TOPOSCOPE °



2025  > en cours

Exposition TOPOSCOPE -
Galerie Les2portes

Besançon

La table d’orientation, dispositif censé nommer, cadrer et stabiliser le paysage, devient ici un point de départ pour repenser notre rapport à celui-ci.

Cette série explore une géographie désorientée, où les repères vacillent. La table d’orientation n’est plus un repère fixe et rassurant, mais un élément instable à partir duquel le paysage se dérobe. Ces photographies agissent comme une carte brouillée, une projection incertaine d’un territoire. Il ne s’agit plus de transmettre de la donnée, mais de rendre visible un effacement, un fragment, une faille. Ces images cherchent moins à situer un lieu qu’à révéler ce qui résiste à sa lecture.

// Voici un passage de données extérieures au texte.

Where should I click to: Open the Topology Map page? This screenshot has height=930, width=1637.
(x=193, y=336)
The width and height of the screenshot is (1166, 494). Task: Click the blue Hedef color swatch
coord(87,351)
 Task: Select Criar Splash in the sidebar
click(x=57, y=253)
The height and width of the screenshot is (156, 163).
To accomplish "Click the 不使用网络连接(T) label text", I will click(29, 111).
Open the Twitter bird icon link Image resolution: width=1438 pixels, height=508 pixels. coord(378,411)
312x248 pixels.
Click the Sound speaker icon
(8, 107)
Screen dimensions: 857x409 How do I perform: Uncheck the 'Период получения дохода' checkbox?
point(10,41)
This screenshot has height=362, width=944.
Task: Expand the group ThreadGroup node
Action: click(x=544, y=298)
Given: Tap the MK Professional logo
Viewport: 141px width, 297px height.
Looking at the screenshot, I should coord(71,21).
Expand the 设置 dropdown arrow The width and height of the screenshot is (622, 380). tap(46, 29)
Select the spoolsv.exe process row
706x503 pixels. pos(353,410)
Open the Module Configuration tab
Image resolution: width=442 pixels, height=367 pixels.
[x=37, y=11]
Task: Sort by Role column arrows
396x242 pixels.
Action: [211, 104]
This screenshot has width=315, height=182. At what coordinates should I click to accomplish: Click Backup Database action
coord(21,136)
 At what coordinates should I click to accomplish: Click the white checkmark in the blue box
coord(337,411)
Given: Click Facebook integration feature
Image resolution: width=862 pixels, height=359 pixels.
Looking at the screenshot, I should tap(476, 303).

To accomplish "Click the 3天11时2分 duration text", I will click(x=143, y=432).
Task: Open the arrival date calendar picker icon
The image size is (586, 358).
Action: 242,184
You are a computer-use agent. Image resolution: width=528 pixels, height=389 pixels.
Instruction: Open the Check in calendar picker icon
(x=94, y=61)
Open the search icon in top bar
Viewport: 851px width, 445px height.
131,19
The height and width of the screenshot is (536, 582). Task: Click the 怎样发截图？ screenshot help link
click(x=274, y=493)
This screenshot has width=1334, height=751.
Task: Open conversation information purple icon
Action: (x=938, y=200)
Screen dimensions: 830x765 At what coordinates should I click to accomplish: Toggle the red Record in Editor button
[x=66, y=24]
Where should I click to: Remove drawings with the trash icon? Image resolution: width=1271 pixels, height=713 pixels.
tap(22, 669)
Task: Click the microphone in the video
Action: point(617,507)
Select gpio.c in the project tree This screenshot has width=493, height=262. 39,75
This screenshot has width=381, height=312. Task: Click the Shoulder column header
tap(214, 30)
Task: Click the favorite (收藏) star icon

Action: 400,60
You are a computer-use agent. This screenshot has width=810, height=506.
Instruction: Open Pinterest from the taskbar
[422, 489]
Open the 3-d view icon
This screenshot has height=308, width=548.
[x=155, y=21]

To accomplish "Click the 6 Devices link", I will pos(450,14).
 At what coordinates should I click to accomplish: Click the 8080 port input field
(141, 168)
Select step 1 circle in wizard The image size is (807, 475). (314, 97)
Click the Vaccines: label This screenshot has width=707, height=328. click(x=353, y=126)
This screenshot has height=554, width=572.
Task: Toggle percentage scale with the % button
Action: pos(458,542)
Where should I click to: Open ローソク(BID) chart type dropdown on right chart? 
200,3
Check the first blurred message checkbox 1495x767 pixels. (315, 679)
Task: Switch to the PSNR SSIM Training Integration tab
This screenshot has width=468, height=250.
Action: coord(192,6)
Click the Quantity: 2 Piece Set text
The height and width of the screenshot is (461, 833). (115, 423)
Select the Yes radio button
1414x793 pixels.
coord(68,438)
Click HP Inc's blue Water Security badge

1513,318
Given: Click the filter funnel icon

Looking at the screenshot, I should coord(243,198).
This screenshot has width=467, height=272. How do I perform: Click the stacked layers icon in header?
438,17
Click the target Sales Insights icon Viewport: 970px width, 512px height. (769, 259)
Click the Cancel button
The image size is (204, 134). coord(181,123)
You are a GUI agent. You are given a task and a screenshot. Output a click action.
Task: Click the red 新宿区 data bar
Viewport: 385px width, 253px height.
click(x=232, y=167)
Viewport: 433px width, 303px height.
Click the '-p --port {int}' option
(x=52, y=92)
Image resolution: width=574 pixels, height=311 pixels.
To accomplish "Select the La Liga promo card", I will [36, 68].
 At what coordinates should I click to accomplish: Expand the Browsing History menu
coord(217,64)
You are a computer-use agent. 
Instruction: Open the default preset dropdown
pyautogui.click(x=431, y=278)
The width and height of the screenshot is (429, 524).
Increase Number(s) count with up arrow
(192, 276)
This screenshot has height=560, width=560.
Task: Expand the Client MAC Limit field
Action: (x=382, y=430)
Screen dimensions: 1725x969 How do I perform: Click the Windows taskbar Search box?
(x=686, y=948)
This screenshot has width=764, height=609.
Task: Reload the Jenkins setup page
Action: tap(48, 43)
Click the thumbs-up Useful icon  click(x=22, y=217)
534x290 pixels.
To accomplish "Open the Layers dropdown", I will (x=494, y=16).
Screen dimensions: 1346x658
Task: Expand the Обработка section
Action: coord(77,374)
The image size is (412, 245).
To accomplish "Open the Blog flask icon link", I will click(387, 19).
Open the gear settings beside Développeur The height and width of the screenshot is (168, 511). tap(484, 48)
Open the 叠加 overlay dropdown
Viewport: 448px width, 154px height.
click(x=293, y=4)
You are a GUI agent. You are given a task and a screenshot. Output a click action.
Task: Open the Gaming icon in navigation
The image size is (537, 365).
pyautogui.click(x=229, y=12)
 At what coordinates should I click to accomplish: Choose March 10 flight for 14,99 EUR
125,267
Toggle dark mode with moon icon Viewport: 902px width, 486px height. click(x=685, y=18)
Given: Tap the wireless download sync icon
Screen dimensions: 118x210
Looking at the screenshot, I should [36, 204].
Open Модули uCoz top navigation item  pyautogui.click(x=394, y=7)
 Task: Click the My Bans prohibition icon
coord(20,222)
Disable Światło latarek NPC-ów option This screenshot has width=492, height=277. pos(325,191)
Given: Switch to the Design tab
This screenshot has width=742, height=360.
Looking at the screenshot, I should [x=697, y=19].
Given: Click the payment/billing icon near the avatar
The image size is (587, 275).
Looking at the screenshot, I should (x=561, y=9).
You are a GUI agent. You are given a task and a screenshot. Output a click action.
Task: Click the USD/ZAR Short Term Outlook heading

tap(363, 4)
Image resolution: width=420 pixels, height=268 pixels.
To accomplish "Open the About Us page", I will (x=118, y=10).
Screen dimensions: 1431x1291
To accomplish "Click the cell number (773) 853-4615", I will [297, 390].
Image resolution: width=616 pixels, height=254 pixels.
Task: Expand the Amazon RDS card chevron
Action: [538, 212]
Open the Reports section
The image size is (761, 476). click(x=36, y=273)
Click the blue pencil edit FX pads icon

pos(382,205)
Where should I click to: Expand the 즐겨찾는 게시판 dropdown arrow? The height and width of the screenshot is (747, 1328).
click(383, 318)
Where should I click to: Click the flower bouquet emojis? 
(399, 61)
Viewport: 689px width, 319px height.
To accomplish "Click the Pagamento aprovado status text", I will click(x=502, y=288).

Vues d’expositions ©Nicolas Waltefaugle

Depuis longtemps, sa désignation commençait par un doigt pointé.
Un geste simple, presque ancestral. Advient alors un premier récit : celui du nom prononcé, du relief énoncé, du paysage rendu dicible. Puis vient le silence. Une attente suspendue, comme si la montagne, encore, demandait à être écoutée.

Cette patience ouvrait la présence.
Faire corps avec un milieu, un vivant, se laisser traverser. L’œil n’est plus seul : il fallait sentir, entendre, toucher.

Arrivée en haut, le regard se pose sur le toposcope.

Le monde y est reproduit, réduit, contenu dans un cercle d'émail.
La montagne y repose, bornée, calibrée, mesurée. Sa surface embossée nous appelle, la pulpe des doigts glisse sur les lignes, suit les noms, éprouve les contours.

Tout semble stable : altitude, direction, inscription.
Et pourtant, autour, tout varie. La brume se déplace, la lumière hésite, la paroi répond. Le sommet se défait et se reforme dans le souffle.

Le point de vue bascule, il devient aussi point d’écoute, d’odeur et point de contact.
Il devient résonance.

Proposons alors un geste de présence.
Non plus pour désigner, mais pour demeurer.